Estive hoje numas jornadas sobre educação.
Uma das conferências versou a criatividade e foi brilhantemente apresentada por um colega meu.
Vem isto a propósito da criatividade.
Não me considero um criativo, apesar de, por vezes, conseguir disfarçar. Mas, por mais criativo que fosse, não conseguia chegar aos calcanhares dos nossos representantes parlamentares que, num arrojo digno dos maiores génios humanos, conciliaram coisas inconciliáveis: conseguiram criar legislação estipulando a Escolaridade Obrigatória, ao mesmo tempo que não obriga os alunos a ir à Escola.
Melhor seria impossível.
Já estou a ver o filme: o aluno começa a faltar na 2.ª semana de aulas e, depois de o professor comunicar aos pais a ausência, quando decidir regressar, vai ter o direito de fazer uma ficha de recuperação ou prova de equvalência, nem que seja no final do ano lectivo, para ver se pode passar (peço desculpa, Transitar ou ficar Aprovado).
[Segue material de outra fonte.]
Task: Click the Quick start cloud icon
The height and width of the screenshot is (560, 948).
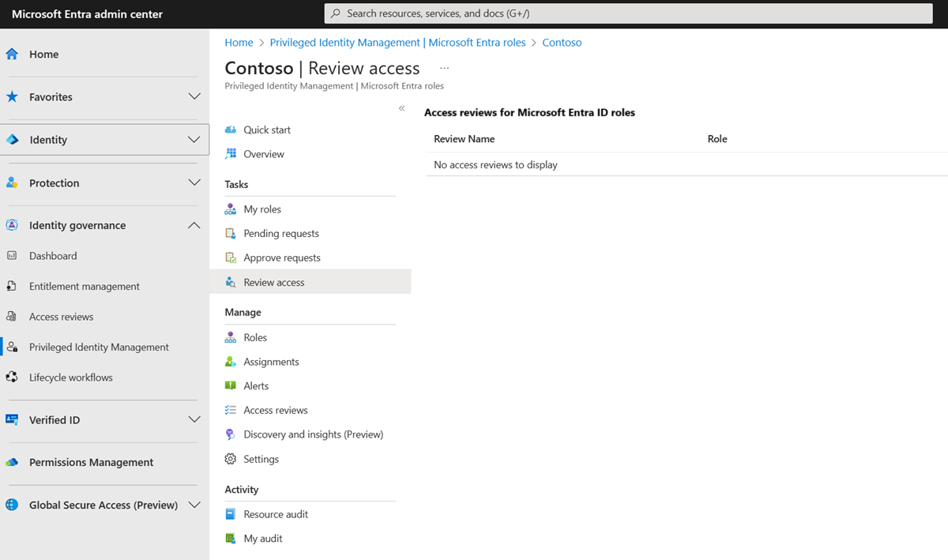Action: 231,130
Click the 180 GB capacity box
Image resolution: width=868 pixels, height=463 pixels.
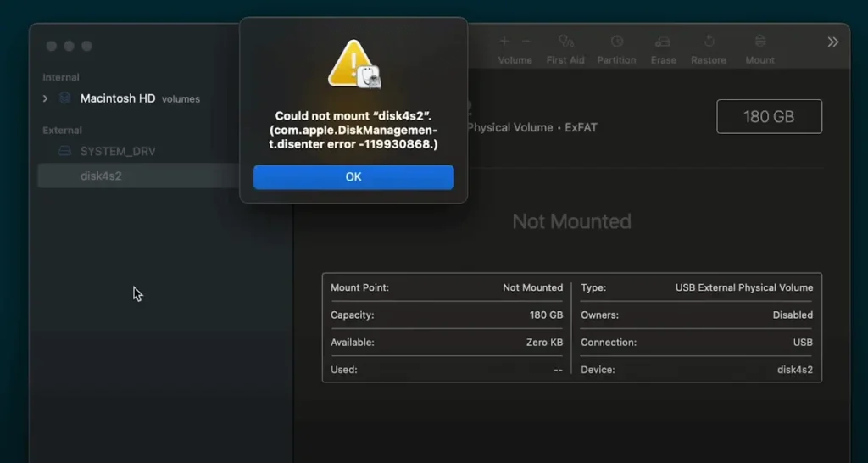click(x=769, y=116)
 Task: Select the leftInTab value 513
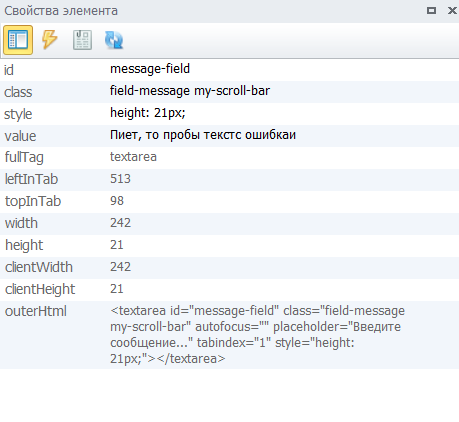point(120,179)
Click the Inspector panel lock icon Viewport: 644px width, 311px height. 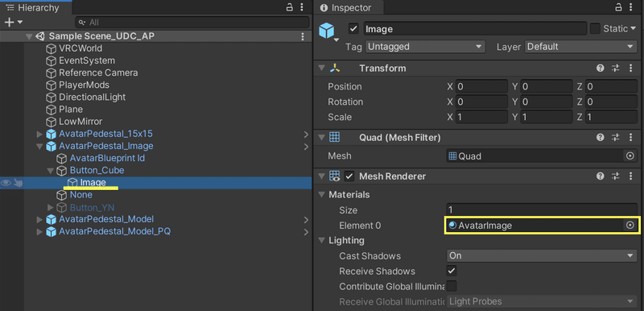click(x=618, y=7)
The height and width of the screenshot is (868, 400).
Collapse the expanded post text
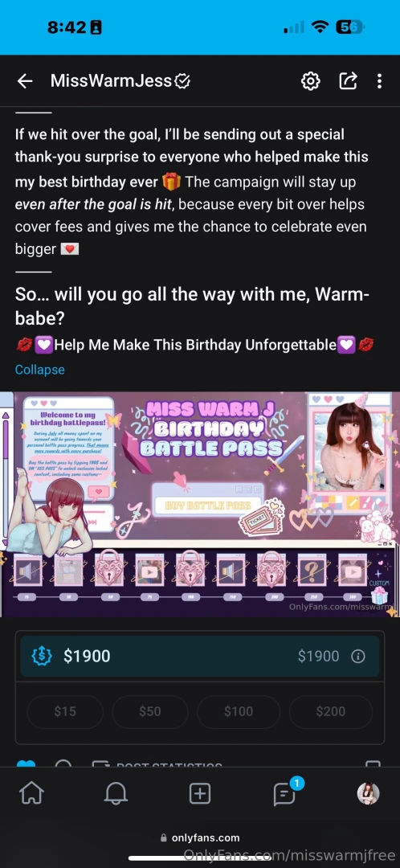[40, 369]
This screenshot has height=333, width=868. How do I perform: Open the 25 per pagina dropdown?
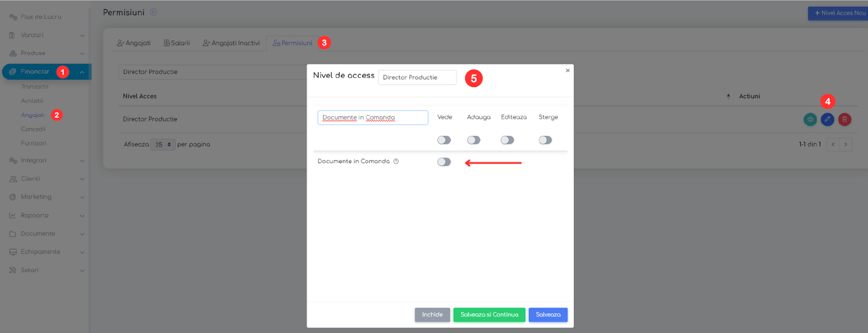(163, 144)
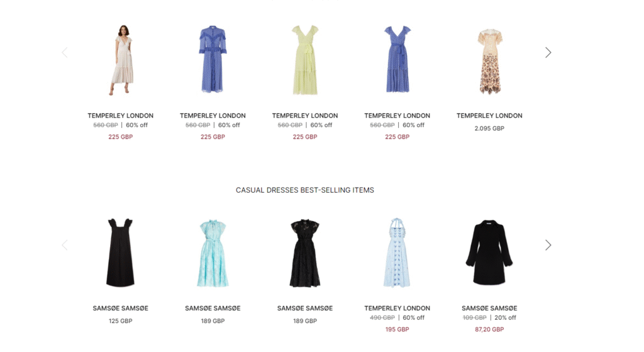
Task: Click Samsøe Samsøe label priced 125 GBP
Action: [120, 308]
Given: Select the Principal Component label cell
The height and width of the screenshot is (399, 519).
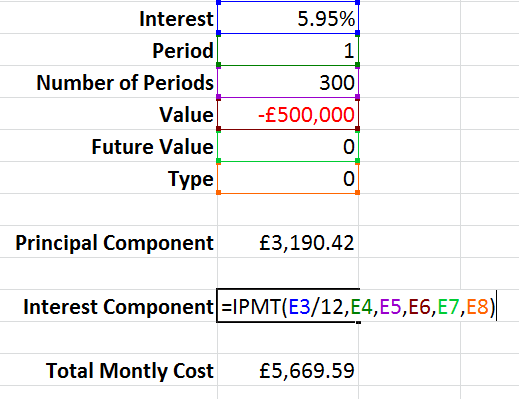Looking at the screenshot, I should [109, 242].

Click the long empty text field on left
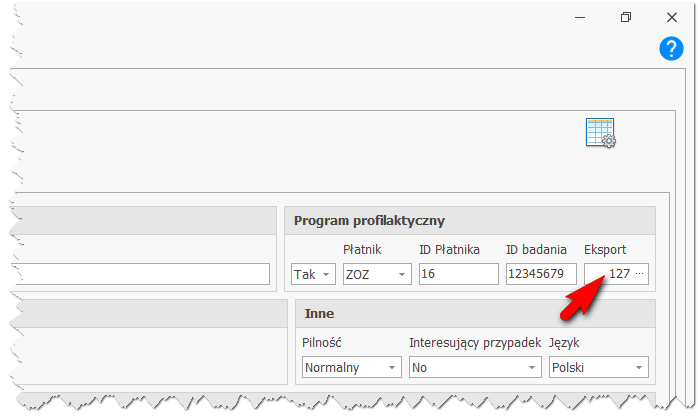pyautogui.click(x=142, y=274)
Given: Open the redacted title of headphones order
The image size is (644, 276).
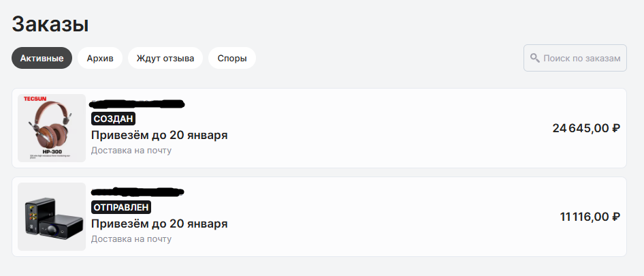Looking at the screenshot, I should (x=138, y=104).
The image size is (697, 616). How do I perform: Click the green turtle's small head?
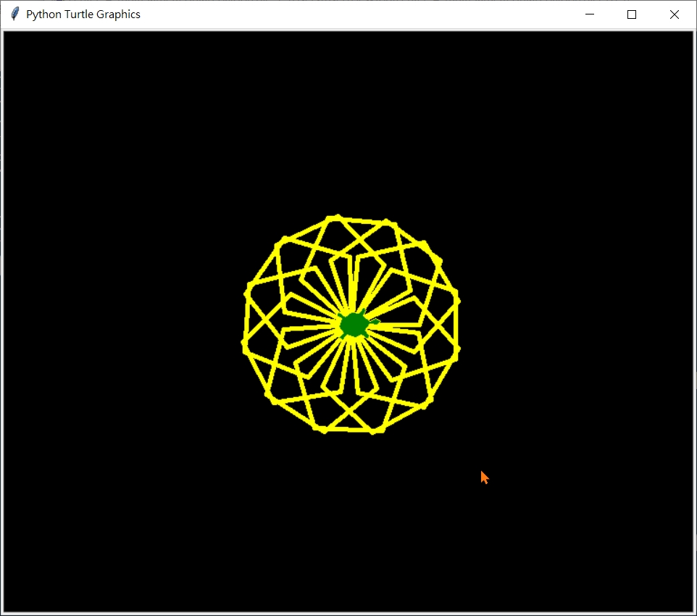(375, 321)
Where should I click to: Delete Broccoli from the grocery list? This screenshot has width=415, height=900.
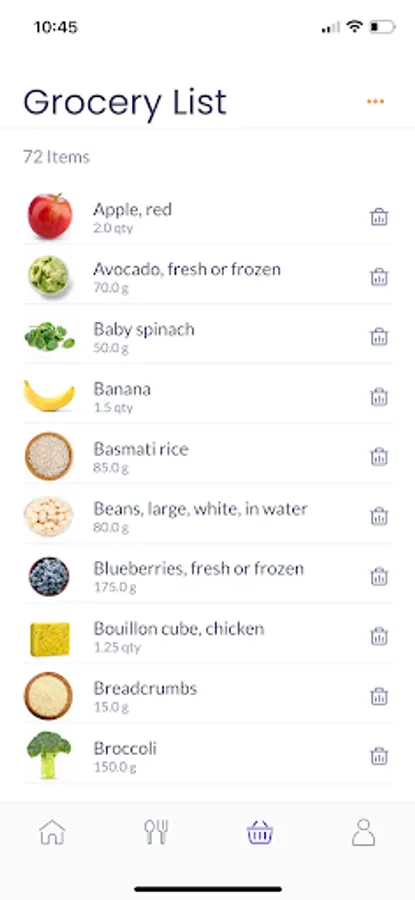[379, 756]
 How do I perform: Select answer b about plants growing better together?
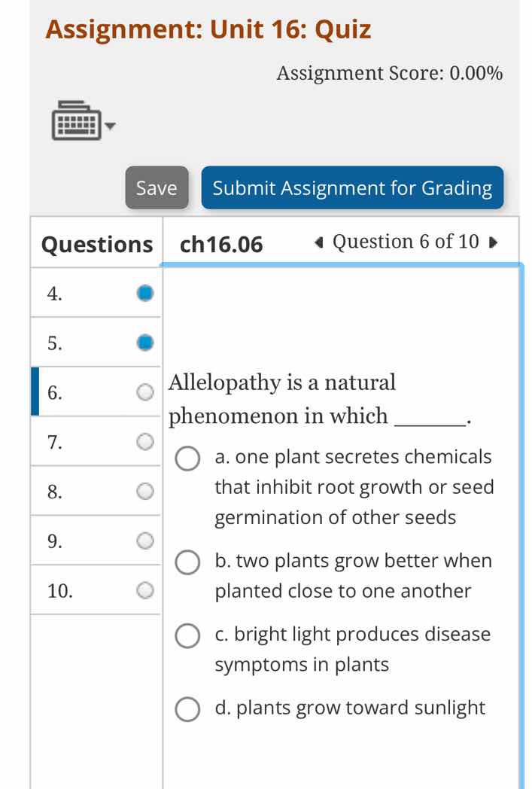coord(187,561)
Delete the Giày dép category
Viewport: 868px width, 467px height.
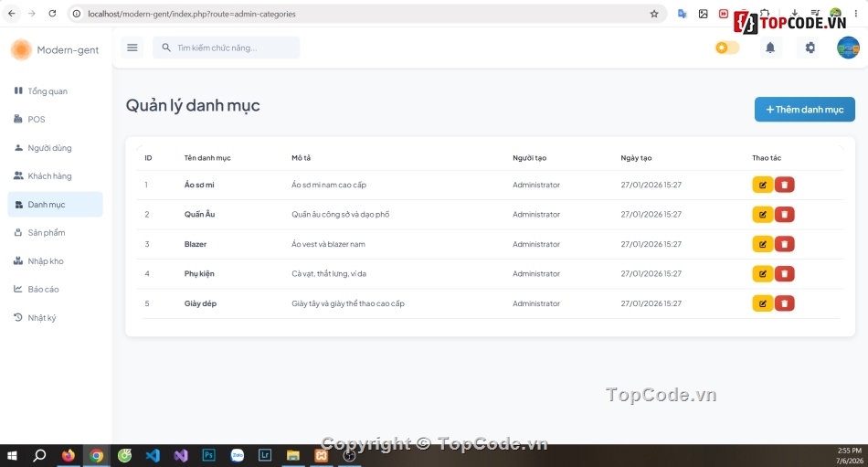click(785, 303)
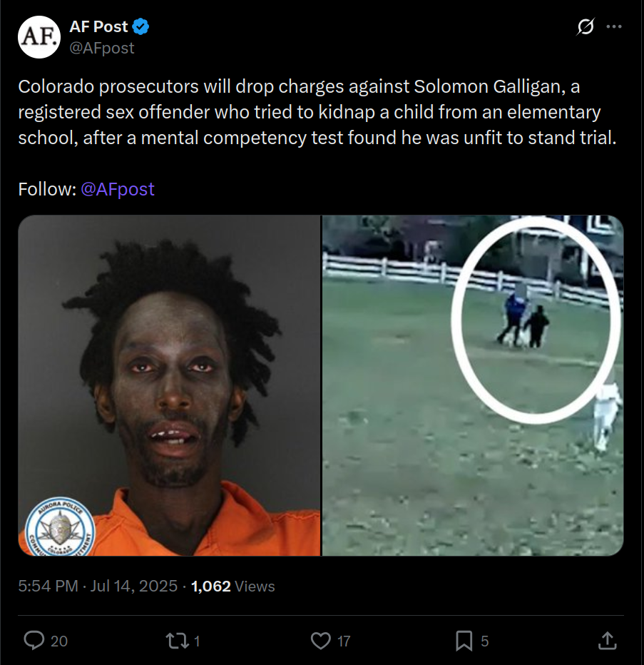The width and height of the screenshot is (644, 665).
Task: Open the Grok explain-post icon
Action: 586,26
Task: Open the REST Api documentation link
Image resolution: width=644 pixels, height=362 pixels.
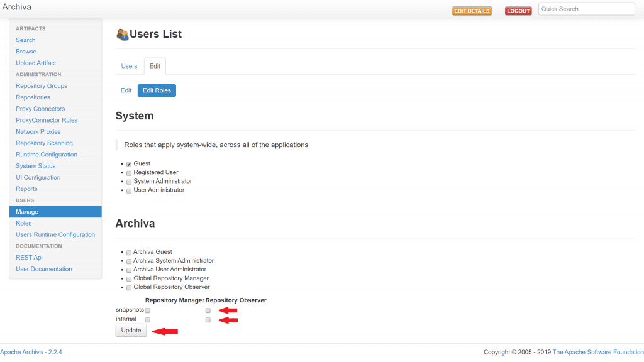Action: click(30, 258)
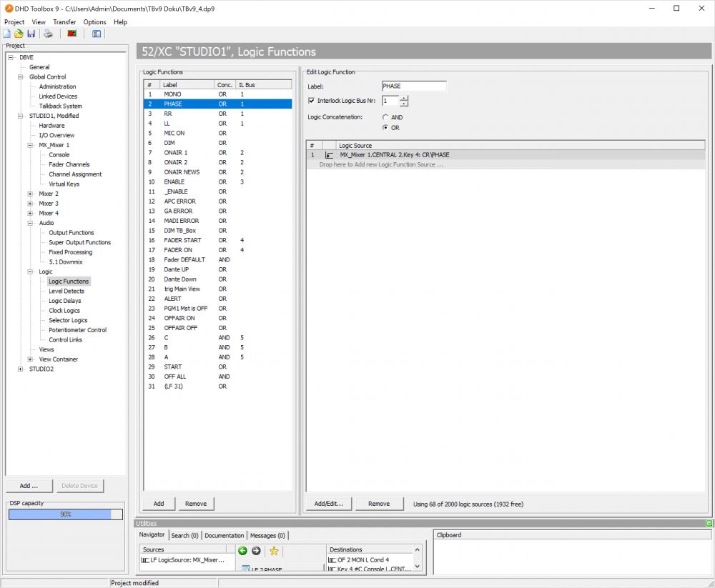Toggle the Interlock Logic Bus Nr checkbox
This screenshot has width=715, height=588.
point(310,100)
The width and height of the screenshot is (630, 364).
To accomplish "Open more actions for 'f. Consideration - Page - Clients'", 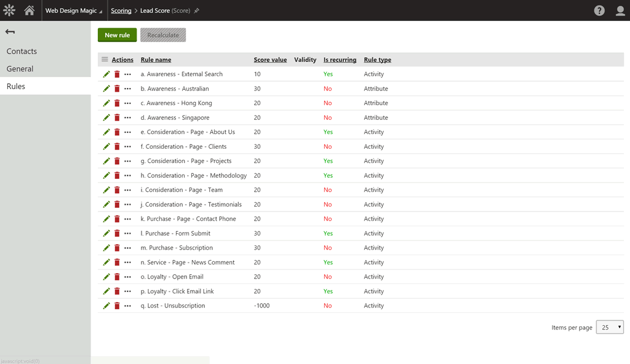I will click(127, 147).
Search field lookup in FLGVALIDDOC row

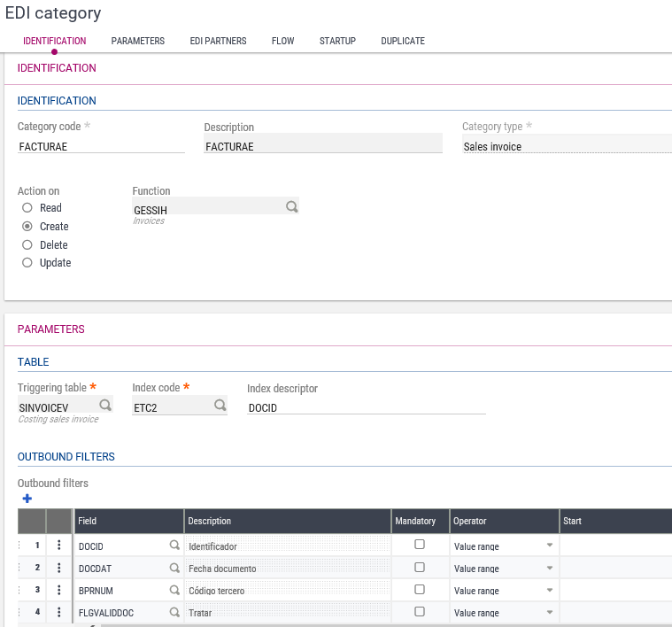(174, 612)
Claro que se não passar, já temos culpados: os professores. Aliás, isto faz-me lembrar a história da pescada que antes de ser já o era.
Qual Avaliação Contínua qual carapuça. Já estamos noutra dimensão: a Avaliação da Ausência. Por muito que se esforcem, e acreditem que alguns se esforçam muito, os alunos não conseguem chumbar, isto é, ficar retidos, peço desculpa.
Não digo que batemos no fundo, pois a capacidade de quem manda continua a ser capaz de nos surpreender e, por muito que julguemos que chegámos ao fundo, há sempre novos fundos para descobrir.
Em tempos demos novos mundos ao mundo, agora descobrimos fundos cada vez mais profundos.
Só vos posso dizer que me parece que estamos tramados.
Acho que vou emigrar para o Canadá. Pelo menos aí, os alunos, a partir dos 15 anos, trabalham aos fins de semana e nas férias e isso até conta para o currículo com que se candidatam à Universidade. Esta cultura do trabalho, e não da balda e da irresponsabilidade, ajuda a explicar a diferença de desenvolvimento dos dois países.
Aqui, neste canto à beira-mar plantado, continuamos a brincar às pedagogias, esquecendo que o mito do Bom Selvagem já deu o que tinha a dar.
O que vale é que já tenho quase a certeza que não me vou reformar, especialmente se vier a estar doente, pois, caso contrário, bem podia esperar sentado com o futuro que nos está reservado, se não houver alguém que ganhe juizo e ponha fim a esta mania do pedagogismo.
Deus nos valha, uma vez que já vimos que não podemos contar com aqueles que elegemos.
PS: aqui está uma maneira administrativa de acabar com o abandono escolar. Agora, mesmo não pondo os pés nas aulas, os alunos não abandonaram a escola.
Países da União Europeia aprendam connosco porque não vamos durar sempre. E com o caminho que levamos muito menos!